Les citoyens ont beau se plaindre des difficultés d'accès aux médecins, les dernières statistiques démontrent que le Québec compte encore plus de médecins par tranche de 100 000 habitants que la moyenne canadienne.

Le dernier rapport de l'Institut canadien d'information sur la santé, paru jeudi, indique que le Canada comptait, au 31 décembre 2016, 84 063 médecins, soit une augmentation de 2,3 % par rapport à l'année précédente.

En fait, au cours des cinq dernières années, le nombre de médecins a augmenté à un rythme beaucoup plus rapide que la population, indique l'Institut dans son rapport.

Au pays, on comptait 230 médecins par tranche de 100 000 habitants, alors que le Québec en avait 243.

Le Québec n'était dépassé à ce chapitre que par la Nouvelle-Écosse et Terre-Neuve-et-Labrador, qui en avaient respectivement 258 et 248 par tranche de 100 000 habitants. Certaines provinces en comptent beaucoup moins qu'au Québec, soit 197 en Saskatchewan, 187 à l'Île-du-Prince-Édouard, 207 au Manitoba et au Yukon, et 220 en Ontario. Le Nouveau-Brunswick a 229 médecins par tranche de 100 000 habitants.

Quel impact sur l'accès aux médecins?

« Théoriquement, on devrait avoir plus facilement accès » aux médecins, a concédé le président-directeur général du Collège des médecins du Québec, Charles Bernard, au cours d'une entrevue avec La Presse canadienne.

Pourtant, les problèmes d'accessibilité demeurent et bien des citoyens s'en plaignent.

« Je pense qu'il y a un aspect d'organisation du travail. Nous, au Collège des médecins, on essaie de maximiser le travail d'équipe, pour rendre ça plus accessible », , a opiné le docteur Bernard.

Je pense que les ententes [avec les médecins] et l'organisation du travail, qui ne relèvent pas du Collège des médecins, peuvent être un aspect qui serait aussi à améliorer - pas juste le nombre de médecins.

Charles Bernard, PDG du Collège des médecins du Québec

Il prône aussi une revalorisation de la profession de médecin de famille, de façon à y attirer un plus grand nombre de candidats.

Féminisation de la profession

De même, la profession de médecin se féminise de plus en plus. Et là encore, le Québec dépasse la norme.

Au Canada, en 2016, 40,6 % des médecins étaient des femmes.

Ce sont le Yukon, le Québec et le Nouveau-Brunswick qui affichaient la plus forte proportion de femmes médecins, soit respectivement 48,7 %, 48,1 % et 39,4 %.

Et ce sont l'Île-du-Prince-Édouard, la Saskatchewan et le Manitoba qui affichaient les plus faibles proportions, soit 30,6 %, 34,7 % et 35,5 %.

« Les étudiants en médecine actuellement sont pratiquement 80-20 [%] féminin. Donc, ça va se répercuter dans les effectifs » d'ici 5 à 10 ans, a souligné le Dr Bernard, par rapport aux données québécoises.

Moins de médecins diplômés à l'étranger au Québec

Là où le Québec tire de l'arrière, c'est en matière de diplômes de médecine obtenus à l'étranger.

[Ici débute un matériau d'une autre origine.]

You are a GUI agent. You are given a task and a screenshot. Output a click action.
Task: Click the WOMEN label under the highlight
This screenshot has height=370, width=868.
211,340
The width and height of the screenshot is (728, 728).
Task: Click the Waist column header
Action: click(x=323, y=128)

Dans l’ensemble du Canada, 25,9 % des médecins canadiens ont obtenu leur doctorat en médecine à l'étranger, soit 29,3 % pour les médecins de famille et 22,4 % pour les spécialistes.

Les provinces qui affichaient les taux les plus élevés étaient la Saskatchewan, Terre-Neuve-et-Labrador et l'Alberta, soit avec respectivement 52,5 %, 36,6 % et 34,2 %.

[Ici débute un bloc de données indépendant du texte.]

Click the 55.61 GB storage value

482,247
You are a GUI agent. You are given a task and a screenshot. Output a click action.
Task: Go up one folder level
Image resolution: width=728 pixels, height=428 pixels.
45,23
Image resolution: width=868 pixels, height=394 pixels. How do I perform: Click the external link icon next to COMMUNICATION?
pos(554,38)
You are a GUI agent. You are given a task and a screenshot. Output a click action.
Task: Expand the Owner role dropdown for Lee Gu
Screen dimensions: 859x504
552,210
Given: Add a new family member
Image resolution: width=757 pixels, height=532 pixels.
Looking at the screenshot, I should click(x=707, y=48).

Les provinces qui affichaient les taux les moins élevés étaient l'Île-du-Prince-Édouard et le Québec, soit respectivement 16,9 % et 9,7 %.

Le Dr Bernard explique ce phénomène par le fait que le bassin des pays francophones dans lesquels le Québec peut puiser ses médecins est bien moins grand que le bassin des pays anglophones ou des pays où l'anglais est une langue seconde courante.

Il assure que le Collège des médecins du Québec a fait des efforts en la matière. « Depuis quelques années, on a beaucoup augmenté la facilité d'admission. On a des processus clairs. Il n'y a pas d'obstruction systématique qui se fait au Québec », plaide-t-il.